Work instructions |
Turn the lines of all the records below into a numbered list, leaving out any blank lines.

::: Dataset content :::

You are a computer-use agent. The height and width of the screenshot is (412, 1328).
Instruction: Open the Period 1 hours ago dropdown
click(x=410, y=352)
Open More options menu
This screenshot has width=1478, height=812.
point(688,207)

:::

Correct response |
1. You are a computer-use agent. The height and width of the screenshot is (412, 1328).
2. Instruction: Open the Period 1 hours ago dropdown
3. click(x=410, y=352)
4. Open More options menu
5. This screenshot has width=1478, height=812.
6. point(688,207)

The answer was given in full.